Now, tirzepatide appears to have fallen into the same pattern. Despite the massive anti-MASH effect, tirzepatide only showed what Lilly called a “clinically meaningful” result in terms of decrease in fibrosis by at least one stage.

During a conference call Tuesday, Lilly’s chief scientific officer Dan Skovronsky, M.D., Ph.D., said the phase 2 study was not designed to be statistically powered to evaluate improvement in fibrosis.

Previously, in MAESTRO-NASH, 26% of patients who took Madrigal’s resmetirom at the 100-mg dose achieved at least one stage of fibrosis improvement, with no worsening on a steatohepatitis activity score. That was significantly better than the 14% seen in the control group.

Still, Skovronsky seems less concerned about the fibrosis marker.

“I don’t know what the reversibility of fibrosis is with a metabolic agent,” Skovronsky said of a potential SYNERGY-NASH readout during the Evercore ISI HealthCONx Conference in November, according to a Leerink Partners transcript. “I am confident that we can reduce fat and that can reduce inflammation.
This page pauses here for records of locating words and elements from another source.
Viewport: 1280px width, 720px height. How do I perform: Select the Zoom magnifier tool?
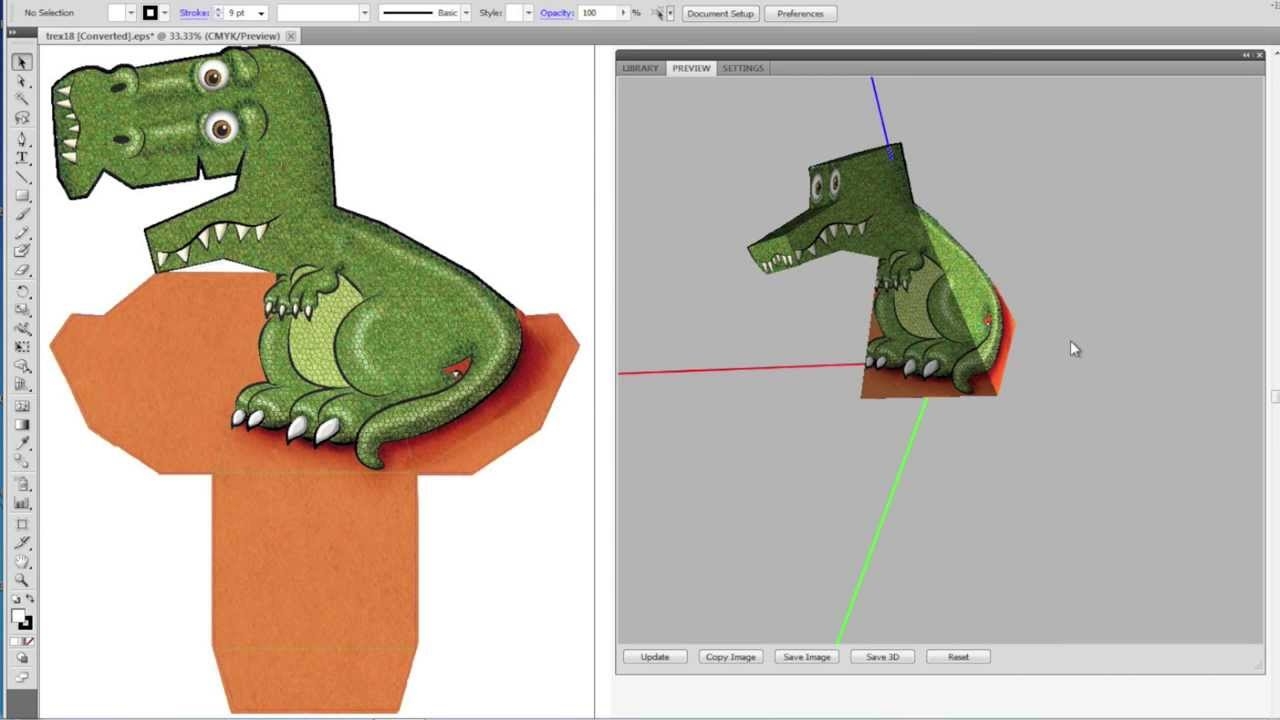click(x=21, y=580)
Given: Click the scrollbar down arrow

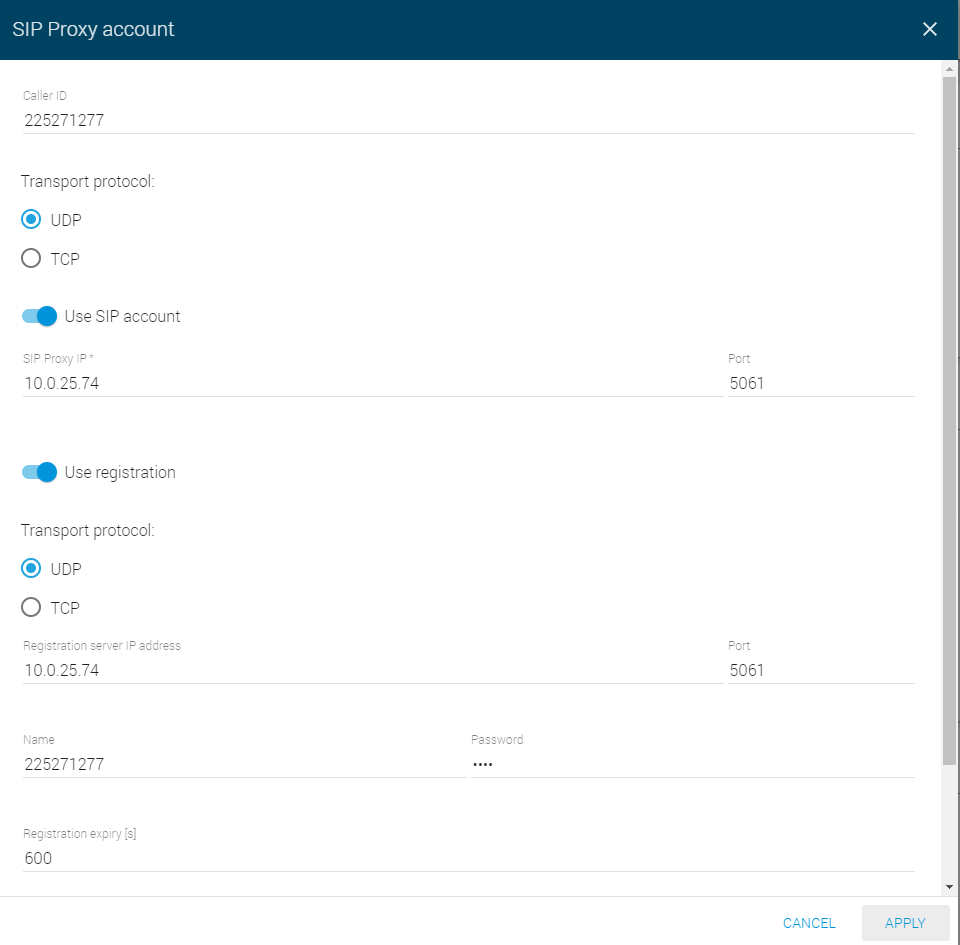Looking at the screenshot, I should [949, 886].
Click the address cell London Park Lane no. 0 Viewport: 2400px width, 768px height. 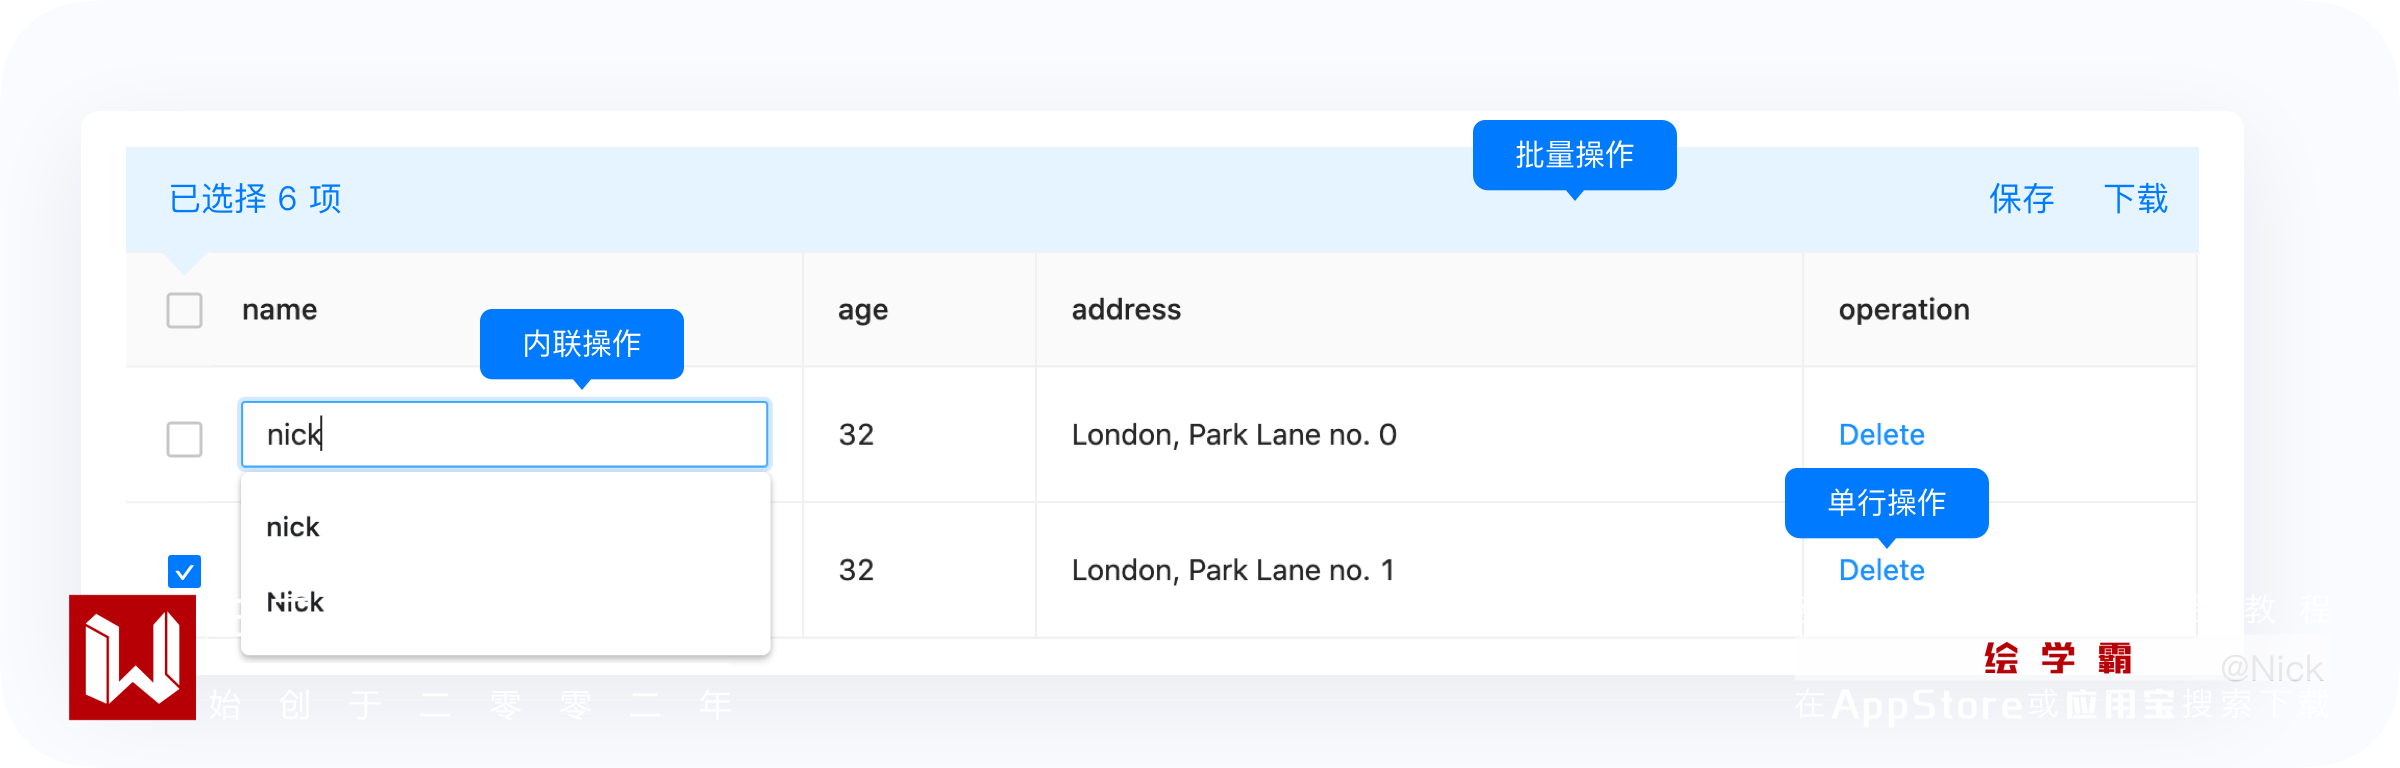point(1234,435)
Probably we should be able to see a reduction in progression of fibrosis. But in terms of regression or reversal [of] fibrosis, that feels like a higher bar to regression.”

MASH is just one disease on a long list of indications that Lilly and Novo are trying to tap into with their respective GLP-1 drugs. Besides SYNERGY-NASH, Leerink analysts in January highlighted five other tirzepatide trial readouts to watch this year.

The SURMOUNT-OSA trial will show how tirzepatide performs in obese patients with obstructive sleep apnea. Lilly’s SUMMIT study in heart failure with preserved ejection fraction (HFpEF) could also report an outcome this year. Last year, Novo's semaglutide already succeeded in nondiabetic obese HFpEF patients in the phase 3 STEP-HFpEF trial.

Lilly's SURMOUNT-1 weight loss trial in obesity will produce results from a long-term follow-up, as well. Further, the SURPASS-CVOT trial pits tirzepatide against Lilly’s own GLP-1 drug Trulicity on cardiovascular outcomes, and Leerink analysts expect the newer med to show superiority.

Last but not least, the SURMOUNT-5 head-to-head weight loss trial between tirzepatide and semaglutide bears a primary completion date in November and could therefore yield a top-line announcement by the end of this year.